Task to complete: Please return, exactly and only, the lines beginning at the top of the entries below and ending with the line containing "The width and height of the screenshot is (442, 421)."; keep out the pictures.

Provided data:
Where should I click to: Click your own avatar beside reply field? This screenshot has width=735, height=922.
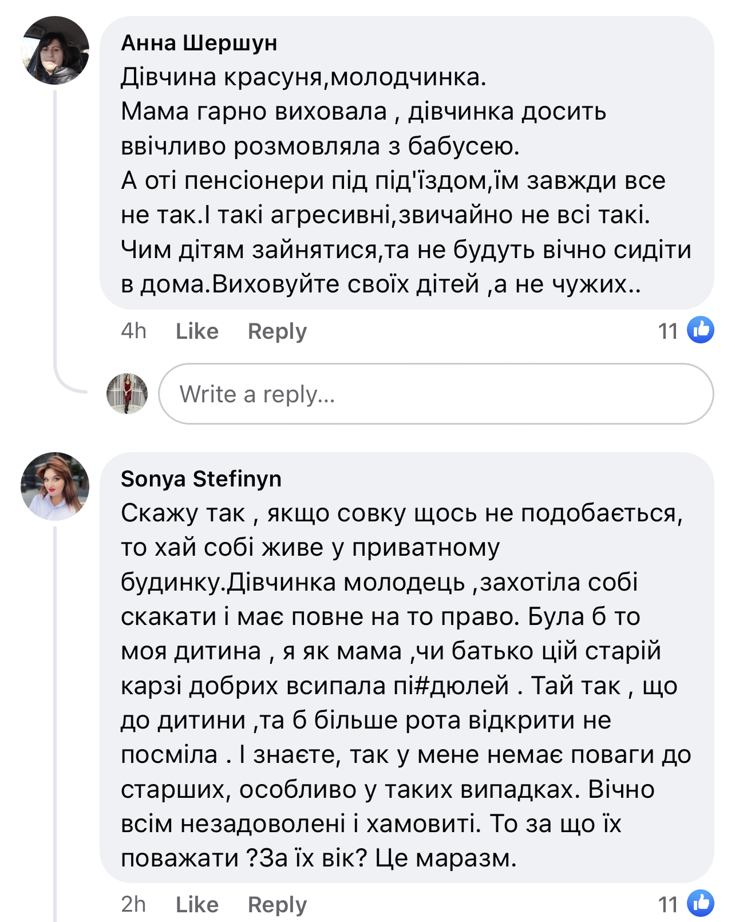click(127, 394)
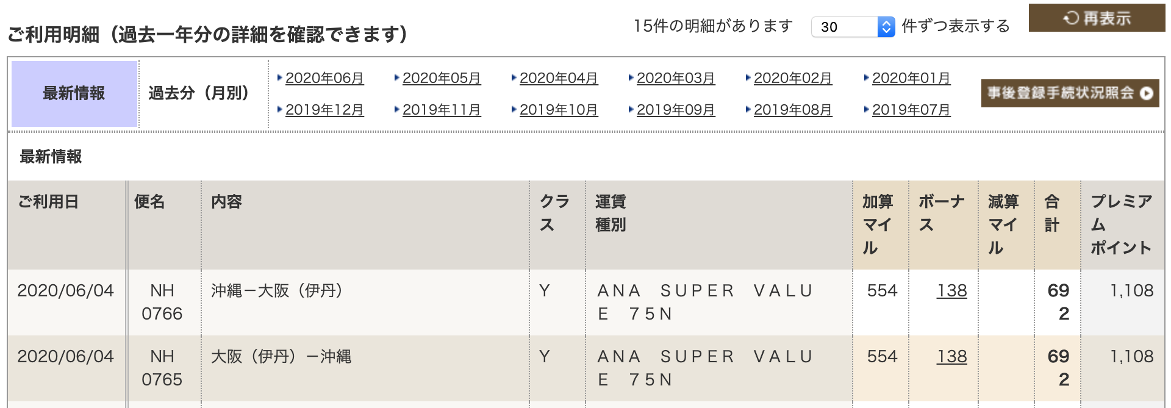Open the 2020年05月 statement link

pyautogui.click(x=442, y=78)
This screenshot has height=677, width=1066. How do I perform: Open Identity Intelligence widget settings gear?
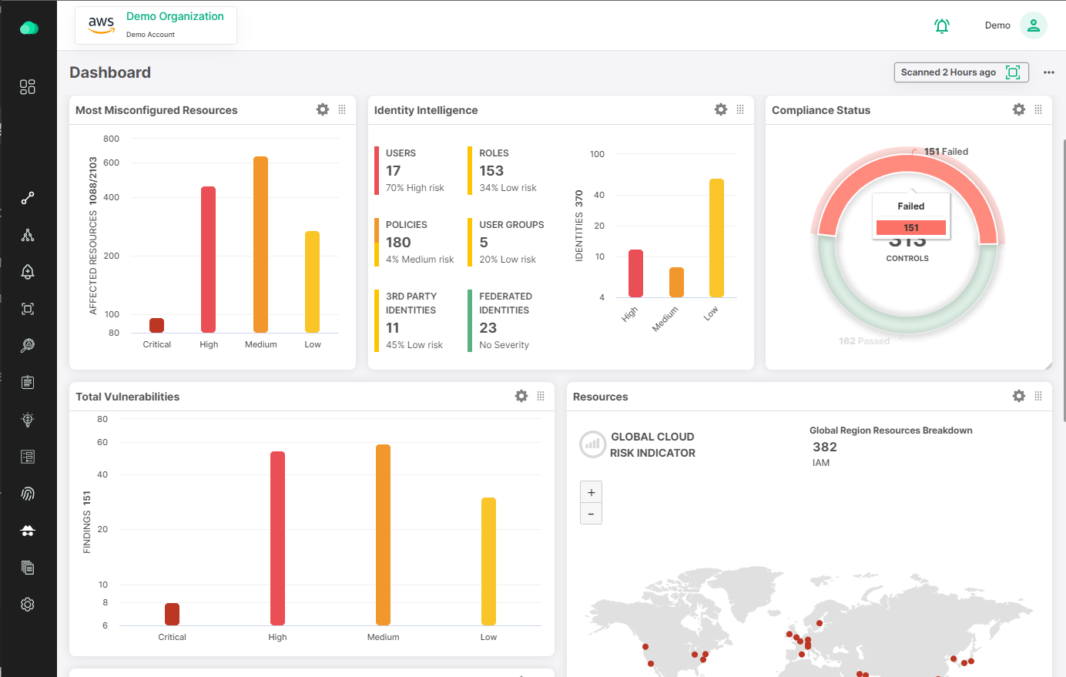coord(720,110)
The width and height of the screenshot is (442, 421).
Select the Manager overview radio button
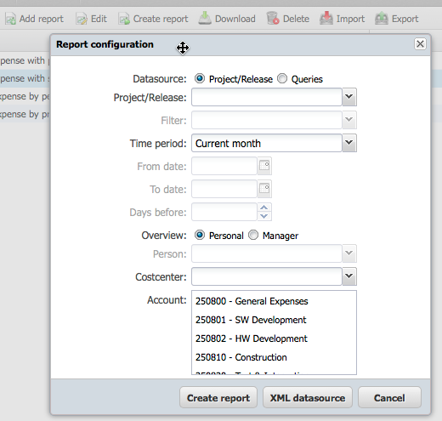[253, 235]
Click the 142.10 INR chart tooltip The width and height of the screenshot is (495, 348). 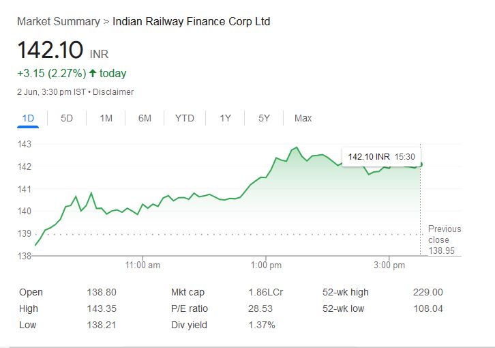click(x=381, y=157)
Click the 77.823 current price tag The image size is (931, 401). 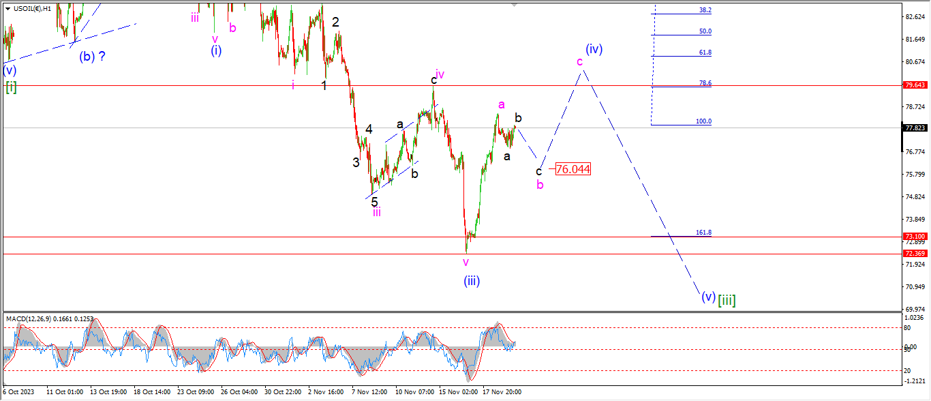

Solution to the exercise:
Where should I click to: Click your own avatar beside reply field? This screenshot has width=735, height=922.
click(127, 394)
Open the 2020年05月 statement link

pyautogui.click(x=442, y=78)
This screenshot has height=677, width=1066. How do I perform: Open Identity Intelligence widget settings gear?
coord(720,110)
The width and height of the screenshot is (442, 421).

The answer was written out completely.